Your instructions
Only one stretch of the records below should be repeated. It starts with the line containing "Given: Apply italic formatting in the editor" and goes on through the line containing "828x503 pixels.", exactly as written.

::::::::

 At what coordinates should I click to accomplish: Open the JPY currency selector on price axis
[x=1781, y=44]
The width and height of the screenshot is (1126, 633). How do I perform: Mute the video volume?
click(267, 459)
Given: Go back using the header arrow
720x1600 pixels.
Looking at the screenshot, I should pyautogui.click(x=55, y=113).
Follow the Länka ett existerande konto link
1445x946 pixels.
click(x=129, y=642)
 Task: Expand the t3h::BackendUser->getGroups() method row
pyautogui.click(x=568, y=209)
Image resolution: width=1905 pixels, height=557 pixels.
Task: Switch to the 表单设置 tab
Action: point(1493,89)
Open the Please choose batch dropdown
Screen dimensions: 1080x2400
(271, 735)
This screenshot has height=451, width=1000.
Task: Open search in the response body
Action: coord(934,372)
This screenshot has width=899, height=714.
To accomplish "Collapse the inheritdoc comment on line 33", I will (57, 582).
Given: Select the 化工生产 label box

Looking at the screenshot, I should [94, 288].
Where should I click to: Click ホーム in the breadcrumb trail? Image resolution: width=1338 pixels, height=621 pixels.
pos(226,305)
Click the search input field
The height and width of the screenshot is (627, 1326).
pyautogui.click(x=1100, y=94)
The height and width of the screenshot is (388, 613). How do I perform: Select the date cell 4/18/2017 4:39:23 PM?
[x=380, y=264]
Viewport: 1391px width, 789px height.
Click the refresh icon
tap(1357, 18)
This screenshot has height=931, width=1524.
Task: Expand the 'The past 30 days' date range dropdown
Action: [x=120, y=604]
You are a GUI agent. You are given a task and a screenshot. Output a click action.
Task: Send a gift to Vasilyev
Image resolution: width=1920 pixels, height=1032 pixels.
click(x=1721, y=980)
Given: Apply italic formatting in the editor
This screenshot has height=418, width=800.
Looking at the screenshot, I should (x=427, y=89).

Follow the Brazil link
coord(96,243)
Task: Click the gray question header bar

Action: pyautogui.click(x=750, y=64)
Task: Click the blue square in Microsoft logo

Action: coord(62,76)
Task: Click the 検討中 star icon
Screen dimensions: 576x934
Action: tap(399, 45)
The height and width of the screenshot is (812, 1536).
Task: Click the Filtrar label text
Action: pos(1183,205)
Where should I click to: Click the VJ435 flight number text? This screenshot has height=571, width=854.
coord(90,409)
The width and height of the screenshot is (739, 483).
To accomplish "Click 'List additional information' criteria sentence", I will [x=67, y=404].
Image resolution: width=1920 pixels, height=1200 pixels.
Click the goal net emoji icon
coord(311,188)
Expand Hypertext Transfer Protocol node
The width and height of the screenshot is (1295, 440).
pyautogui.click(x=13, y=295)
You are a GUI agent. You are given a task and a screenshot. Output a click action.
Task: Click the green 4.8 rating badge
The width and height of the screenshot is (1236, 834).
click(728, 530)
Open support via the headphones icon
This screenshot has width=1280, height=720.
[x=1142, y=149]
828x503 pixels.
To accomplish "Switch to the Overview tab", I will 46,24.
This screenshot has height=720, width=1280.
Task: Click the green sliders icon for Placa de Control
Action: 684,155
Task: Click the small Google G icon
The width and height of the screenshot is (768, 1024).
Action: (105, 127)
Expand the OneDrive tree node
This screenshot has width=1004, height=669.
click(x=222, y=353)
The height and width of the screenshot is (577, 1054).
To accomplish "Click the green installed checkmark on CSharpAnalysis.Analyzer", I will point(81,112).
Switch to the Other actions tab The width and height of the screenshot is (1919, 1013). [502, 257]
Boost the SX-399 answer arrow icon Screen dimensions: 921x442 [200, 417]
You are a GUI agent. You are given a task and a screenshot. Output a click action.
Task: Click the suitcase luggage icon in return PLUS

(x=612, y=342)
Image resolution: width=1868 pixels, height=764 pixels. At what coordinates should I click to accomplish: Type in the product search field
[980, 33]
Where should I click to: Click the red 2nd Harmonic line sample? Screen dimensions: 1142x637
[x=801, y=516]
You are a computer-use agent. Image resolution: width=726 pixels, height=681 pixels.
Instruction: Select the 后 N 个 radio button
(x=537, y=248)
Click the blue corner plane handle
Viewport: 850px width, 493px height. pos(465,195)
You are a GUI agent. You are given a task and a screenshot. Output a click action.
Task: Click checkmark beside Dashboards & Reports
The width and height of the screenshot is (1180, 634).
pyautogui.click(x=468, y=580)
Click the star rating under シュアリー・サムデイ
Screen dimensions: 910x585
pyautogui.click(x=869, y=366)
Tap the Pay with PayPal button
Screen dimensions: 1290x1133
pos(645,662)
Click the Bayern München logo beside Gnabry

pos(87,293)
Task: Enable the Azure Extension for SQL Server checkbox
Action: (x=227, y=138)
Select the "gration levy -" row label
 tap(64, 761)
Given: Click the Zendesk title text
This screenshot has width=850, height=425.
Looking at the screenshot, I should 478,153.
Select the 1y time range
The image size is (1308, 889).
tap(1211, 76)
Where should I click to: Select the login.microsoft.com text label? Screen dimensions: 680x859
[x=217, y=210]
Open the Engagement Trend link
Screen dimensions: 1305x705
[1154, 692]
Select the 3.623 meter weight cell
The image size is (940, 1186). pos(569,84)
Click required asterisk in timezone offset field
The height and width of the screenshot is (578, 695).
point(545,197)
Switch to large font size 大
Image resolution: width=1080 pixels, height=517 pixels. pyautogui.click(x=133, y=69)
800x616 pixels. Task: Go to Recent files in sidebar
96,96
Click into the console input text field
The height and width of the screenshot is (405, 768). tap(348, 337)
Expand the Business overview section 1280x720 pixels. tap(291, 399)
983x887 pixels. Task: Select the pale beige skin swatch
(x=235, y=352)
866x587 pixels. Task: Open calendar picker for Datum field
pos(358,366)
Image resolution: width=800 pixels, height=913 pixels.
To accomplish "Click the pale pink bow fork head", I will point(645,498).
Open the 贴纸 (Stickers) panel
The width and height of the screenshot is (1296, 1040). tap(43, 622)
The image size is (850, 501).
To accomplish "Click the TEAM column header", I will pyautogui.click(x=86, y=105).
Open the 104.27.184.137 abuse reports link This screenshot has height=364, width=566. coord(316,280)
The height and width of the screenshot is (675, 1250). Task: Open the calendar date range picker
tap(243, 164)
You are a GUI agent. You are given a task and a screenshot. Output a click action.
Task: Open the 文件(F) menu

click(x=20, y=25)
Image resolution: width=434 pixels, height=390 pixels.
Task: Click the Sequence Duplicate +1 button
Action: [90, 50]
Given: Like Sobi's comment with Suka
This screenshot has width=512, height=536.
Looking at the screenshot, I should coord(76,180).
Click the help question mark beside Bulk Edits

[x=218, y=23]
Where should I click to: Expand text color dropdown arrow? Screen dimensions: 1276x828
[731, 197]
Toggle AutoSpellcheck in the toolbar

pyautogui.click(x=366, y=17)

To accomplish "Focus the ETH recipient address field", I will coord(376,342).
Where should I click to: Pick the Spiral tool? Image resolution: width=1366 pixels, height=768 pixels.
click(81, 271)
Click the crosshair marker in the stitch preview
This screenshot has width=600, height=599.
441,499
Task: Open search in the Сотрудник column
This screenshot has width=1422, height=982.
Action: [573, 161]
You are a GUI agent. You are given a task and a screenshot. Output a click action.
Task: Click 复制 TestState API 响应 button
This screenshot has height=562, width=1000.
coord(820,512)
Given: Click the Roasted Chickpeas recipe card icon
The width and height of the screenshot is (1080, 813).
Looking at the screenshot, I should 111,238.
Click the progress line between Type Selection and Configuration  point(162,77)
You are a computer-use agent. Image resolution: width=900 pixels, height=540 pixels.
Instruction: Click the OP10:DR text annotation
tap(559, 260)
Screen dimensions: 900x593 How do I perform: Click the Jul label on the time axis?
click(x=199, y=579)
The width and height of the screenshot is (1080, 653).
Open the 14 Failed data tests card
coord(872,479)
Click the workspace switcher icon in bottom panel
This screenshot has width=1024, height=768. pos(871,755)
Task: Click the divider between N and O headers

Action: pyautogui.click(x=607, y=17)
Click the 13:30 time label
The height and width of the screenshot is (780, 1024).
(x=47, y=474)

::::::::

Task answer
Given: Apply italic formatting in the editor
This screenshot has height=418, width=800.
Looking at the screenshot, I should (x=427, y=89).

Follow the Brazil link
coord(96,243)
Task: Click the gray question header bar

Action: pyautogui.click(x=750, y=64)
Task: Click the blue square in Microsoft logo

Action: coord(62,76)
Task: Click the 検討中 star icon
Screen dimensions: 576x934
Action: tap(399, 45)
The height and width of the screenshot is (812, 1536).
Task: Click the Filtrar label text
Action: pos(1183,205)
Where should I click to: Click the VJ435 flight number text? This screenshot has height=571, width=854.
coord(90,409)
The width and height of the screenshot is (739, 483).
To accomplish "Click 'List additional information' criteria sentence", I will [x=67, y=404].
Image resolution: width=1920 pixels, height=1200 pixels.
Click the goal net emoji icon
coord(311,188)
Expand Hypertext Transfer Protocol node
The width and height of the screenshot is (1295, 440).
pyautogui.click(x=13, y=295)
You are a GUI agent. You are given a task and a screenshot. Output a click action.
Task: Click the green 4.8 rating badge
The width and height of the screenshot is (1236, 834).
click(728, 530)
Open support via the headphones icon
This screenshot has width=1280, height=720.
[x=1142, y=149]
828x503 pixels.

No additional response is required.